[[ INPUT RECORDS open ]]
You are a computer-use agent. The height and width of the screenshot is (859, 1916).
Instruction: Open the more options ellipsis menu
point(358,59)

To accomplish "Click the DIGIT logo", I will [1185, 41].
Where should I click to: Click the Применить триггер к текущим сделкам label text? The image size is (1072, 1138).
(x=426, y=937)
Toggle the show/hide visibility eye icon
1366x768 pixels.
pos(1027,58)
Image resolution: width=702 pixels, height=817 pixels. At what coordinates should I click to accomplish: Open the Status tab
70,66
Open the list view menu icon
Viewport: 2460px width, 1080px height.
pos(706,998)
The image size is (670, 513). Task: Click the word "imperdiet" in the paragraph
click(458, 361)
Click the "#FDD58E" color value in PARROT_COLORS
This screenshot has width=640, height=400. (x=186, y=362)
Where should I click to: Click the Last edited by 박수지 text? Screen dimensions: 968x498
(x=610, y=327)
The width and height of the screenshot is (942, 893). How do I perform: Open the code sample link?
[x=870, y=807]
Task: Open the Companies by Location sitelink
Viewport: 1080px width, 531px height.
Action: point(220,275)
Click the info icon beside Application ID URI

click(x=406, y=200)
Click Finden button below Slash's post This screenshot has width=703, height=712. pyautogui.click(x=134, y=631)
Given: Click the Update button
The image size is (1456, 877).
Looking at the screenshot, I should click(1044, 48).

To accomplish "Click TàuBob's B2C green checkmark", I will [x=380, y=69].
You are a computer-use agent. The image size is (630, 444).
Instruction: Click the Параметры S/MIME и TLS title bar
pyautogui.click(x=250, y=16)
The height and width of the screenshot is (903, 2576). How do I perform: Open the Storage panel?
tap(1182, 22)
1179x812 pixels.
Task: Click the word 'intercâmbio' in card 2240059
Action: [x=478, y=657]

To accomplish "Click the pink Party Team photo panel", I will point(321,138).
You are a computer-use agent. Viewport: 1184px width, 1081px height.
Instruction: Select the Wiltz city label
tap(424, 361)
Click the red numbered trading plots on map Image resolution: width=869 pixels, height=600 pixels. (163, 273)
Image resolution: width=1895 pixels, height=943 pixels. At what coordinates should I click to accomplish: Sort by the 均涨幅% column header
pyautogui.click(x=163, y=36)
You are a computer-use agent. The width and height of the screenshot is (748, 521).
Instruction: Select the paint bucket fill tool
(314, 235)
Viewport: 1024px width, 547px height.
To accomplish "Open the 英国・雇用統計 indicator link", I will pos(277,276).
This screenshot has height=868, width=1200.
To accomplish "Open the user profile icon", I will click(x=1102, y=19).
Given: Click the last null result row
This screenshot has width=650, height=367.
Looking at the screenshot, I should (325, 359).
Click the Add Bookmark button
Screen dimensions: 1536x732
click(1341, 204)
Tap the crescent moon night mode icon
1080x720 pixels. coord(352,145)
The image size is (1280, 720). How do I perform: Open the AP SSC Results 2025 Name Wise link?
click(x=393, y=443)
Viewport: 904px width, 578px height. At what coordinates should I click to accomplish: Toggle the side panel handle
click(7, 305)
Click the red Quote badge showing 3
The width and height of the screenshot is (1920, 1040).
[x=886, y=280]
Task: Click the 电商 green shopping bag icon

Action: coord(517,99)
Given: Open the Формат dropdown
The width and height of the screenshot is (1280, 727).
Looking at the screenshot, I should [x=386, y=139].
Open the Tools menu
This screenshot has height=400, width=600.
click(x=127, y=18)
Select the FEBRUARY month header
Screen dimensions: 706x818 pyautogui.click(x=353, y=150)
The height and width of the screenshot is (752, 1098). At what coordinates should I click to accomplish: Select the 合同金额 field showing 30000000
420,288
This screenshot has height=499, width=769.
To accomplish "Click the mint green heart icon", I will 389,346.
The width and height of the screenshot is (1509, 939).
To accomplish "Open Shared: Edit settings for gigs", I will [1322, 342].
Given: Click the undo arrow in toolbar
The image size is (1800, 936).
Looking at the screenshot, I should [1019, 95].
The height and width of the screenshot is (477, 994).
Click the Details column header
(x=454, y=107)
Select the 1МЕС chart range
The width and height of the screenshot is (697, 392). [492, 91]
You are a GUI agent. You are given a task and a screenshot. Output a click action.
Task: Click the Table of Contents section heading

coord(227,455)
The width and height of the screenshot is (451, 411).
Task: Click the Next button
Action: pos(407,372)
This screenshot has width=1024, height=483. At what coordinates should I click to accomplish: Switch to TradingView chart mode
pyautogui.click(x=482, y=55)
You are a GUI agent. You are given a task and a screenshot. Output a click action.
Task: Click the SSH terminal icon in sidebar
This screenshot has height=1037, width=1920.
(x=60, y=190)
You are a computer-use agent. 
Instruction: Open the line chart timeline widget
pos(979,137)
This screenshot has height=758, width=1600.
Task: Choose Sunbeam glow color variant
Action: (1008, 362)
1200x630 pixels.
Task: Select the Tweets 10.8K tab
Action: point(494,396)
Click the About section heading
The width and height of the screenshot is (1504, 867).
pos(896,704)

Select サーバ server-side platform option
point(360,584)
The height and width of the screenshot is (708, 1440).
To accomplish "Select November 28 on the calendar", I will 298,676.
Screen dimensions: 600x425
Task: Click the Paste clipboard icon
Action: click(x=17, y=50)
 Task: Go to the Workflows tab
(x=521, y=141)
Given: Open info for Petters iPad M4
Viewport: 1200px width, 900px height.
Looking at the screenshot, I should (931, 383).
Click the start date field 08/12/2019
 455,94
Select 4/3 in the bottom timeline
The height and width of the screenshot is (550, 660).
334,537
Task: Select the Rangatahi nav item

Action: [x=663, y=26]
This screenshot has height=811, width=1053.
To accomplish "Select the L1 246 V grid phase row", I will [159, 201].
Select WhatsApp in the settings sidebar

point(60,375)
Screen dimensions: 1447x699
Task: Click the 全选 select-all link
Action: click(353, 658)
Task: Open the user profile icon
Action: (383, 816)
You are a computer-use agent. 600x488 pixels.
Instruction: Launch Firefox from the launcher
[[ INPUT RECORDS closed ]]
EXERCISE INSTRUCTIONS:
What are the lines of the data above that include the string "computer"? Copy them.

WRITTEN SOLUTION:
You are a computer-use agent. The height and width of the screenshot is (859, 1916).
You are a computer-use agent. The image size is (630, 444).
You are a computer-use agent. Viewport: 1184px width, 1081px height.
You are a computer-use agent. The width and height of the screenshot is (748, 521).
You are a computer-use agent. 
You are a computer-use agent. 600x488 pixels.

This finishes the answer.